饮宴的时光总是短暂的,伴随着帐内人数的逐渐减少。话题也从恭喜孙司马得胜,转变为如何早平叛乱。毕竟,朝中早有催促来信,众人离家太久,听闻孙坚家事也都有些思乡了。
“文台,此次得胜某会禀奏圣上,为你请功。只是眼下朝廷方面甚是急迫。你可有良策?”臧旻眼神期待的看着孙坚。
“禀使君,这次得胜实属侥幸。敌军恐怕暂时不会出来应战了,属下建议我们应该借着士气,发动蚁附攻城。”孙坚谦虚的说道。心中却想着:“许诏父子,早被老子打怕了。怎么还能出城?”
“现在粮草情况如何?”听到孙坚如此说,臧旻沉吟一下便将目光移向了吴寅。
“使君,朝廷方面本次大捷可以先稍作安抚。我们的粮草足可支撑到年底,当然一切听从使君吩咐。”吴寅说道。
“嗯,那就暂定蚁附攻城吧!”臧旻点点头,看着孙坚说道。
“对了,恭祖。稍后将本战的有功将士统计一下,某家先回帐中思索更佳的破敌之策,眼下众位还是先准备攻城吧。”

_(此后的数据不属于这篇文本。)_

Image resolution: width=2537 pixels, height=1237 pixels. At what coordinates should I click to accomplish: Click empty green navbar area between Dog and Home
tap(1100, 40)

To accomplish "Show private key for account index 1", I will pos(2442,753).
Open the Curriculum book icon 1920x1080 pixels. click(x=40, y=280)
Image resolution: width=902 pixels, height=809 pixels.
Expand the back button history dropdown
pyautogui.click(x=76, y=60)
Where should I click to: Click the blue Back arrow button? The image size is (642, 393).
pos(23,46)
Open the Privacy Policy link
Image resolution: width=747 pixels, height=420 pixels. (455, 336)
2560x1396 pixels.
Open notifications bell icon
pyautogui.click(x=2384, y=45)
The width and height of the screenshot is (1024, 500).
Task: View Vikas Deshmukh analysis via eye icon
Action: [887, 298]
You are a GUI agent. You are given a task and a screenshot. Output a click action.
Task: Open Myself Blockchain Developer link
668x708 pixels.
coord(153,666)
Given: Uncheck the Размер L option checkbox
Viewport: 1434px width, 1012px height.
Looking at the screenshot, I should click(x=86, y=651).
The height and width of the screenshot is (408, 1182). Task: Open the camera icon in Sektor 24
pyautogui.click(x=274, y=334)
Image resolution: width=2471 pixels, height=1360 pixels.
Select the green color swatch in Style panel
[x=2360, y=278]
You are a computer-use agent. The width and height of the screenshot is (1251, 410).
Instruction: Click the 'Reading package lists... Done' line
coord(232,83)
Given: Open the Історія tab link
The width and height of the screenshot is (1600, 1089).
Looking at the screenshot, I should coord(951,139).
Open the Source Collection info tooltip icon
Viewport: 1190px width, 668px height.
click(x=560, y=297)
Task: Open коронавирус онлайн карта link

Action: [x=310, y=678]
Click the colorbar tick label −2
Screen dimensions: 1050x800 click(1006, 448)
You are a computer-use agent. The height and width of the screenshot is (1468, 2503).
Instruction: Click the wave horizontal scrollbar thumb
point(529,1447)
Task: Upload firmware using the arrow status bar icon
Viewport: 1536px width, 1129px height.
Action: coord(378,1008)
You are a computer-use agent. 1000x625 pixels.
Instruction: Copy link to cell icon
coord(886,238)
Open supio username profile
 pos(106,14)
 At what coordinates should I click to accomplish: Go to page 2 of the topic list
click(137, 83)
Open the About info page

在陶谦起身称诺后,吴寅一打眼色两个伶俐军士走上前去,扶着臧旻走出大账外。只是路过门口时,身上的香气暴露了军士的女子身份。
待闲杂人等都走了后,孙坚猛然起身,走到陶谦身边低声笑道:“账目稍后就送到陶老哥帐中,老哥辛苦。有空可来敝处,咱们一起叙叙旧。对了,这就是贵公子吧?”
陶谦笑道:“文台贤弟,正是小儿陶应。尚未成年,应儿快来拜见世叔。”
心中虽有不满,陶应还是乖乖地走上前去行了一礼,唤了声世叔。
孙坚许是看出了陶应的不满,豪爽笑道:“我看年纪相差不大,叫孙司马就好。”。
陶谦看向帐外,小声笑道:“账目之事,贤弟且安心。为兄自然晓得!”
两人谈笑间就走出帐内,皎白的月光拉着两人的影子逐渐变长。